AAUP Doubles Down On Agency Fees
Teacher’s unions are hell bent on keeping the agency fees they collect from government workers whether they want to join the unions or not. “Later this month the U.S. Supreme Court will hear arguments in the case of Janus v. AFSCME, Council 31, in which anti-union ‘right to work’ forces are challenging the right of public employee unions to collect agency fees from non-members that the unions represent,” Hank Reichman writes on the academe blog maintained by the American Association of University Professors (AAUP). “These fees have since 1977 been protected by the Supreme Court’s unanimous decision in Abood v. Detroit Board of Education. The ostensible plaintiff, Mark Janus, backed by the National Right to Work Committee and other anti-union groups, claims that requiring non-members to pay for union representation at all is de facto government-compelled speech and hence a violation of the First Amendment.” Wait until you see the hairpin turns he makes to argue that it isn’t.

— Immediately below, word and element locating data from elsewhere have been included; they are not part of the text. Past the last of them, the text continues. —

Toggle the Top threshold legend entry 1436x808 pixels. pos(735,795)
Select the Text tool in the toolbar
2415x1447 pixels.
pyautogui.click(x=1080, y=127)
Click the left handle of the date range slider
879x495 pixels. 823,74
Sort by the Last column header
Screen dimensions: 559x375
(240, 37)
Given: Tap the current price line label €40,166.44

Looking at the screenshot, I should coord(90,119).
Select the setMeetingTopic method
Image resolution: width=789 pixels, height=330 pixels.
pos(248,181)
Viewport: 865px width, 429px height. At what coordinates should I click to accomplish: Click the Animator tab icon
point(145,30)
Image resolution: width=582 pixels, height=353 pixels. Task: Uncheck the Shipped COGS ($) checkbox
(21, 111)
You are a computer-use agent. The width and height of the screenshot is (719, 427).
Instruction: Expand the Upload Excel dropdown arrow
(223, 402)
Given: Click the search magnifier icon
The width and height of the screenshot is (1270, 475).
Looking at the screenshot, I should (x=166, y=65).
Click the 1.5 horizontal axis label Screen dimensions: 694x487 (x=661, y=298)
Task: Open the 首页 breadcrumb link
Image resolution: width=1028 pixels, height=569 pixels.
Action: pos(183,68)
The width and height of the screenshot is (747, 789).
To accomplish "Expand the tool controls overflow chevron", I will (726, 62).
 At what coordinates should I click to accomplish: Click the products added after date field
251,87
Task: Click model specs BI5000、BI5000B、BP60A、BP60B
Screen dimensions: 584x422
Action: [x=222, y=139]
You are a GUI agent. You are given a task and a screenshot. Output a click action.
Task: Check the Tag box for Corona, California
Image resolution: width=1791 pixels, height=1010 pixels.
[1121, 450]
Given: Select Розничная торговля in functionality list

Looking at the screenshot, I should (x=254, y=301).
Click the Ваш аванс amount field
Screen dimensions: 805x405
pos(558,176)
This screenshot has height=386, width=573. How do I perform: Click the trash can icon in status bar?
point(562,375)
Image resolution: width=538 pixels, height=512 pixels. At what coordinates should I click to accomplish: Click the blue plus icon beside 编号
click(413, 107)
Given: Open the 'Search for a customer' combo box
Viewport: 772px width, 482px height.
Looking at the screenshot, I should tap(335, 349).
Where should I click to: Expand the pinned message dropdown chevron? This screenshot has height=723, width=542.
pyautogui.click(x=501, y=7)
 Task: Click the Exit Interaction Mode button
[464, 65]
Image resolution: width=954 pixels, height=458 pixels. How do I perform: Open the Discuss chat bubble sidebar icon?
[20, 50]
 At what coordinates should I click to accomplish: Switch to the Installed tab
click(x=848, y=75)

“Last month the AAUP joined with the National Education Association to submit an amicus curiae brief in support of the respondents, which urged the Court to reject the challenge, arguing that ‘the government is fully justified in ordering its own workplace affairs through collective bargaining with an exclusive representative. And in order to secure that arrangement, the government is equally justified in authorizing and entering agency fee arrangements that ensure the financial stability of its collective bargaining partner. Such a result is fully consistent with the First Amendment, which grants the government the ‘widest latitude’ in conducting its own internal affairs.’”
See if you can find that in your pocket Constitution.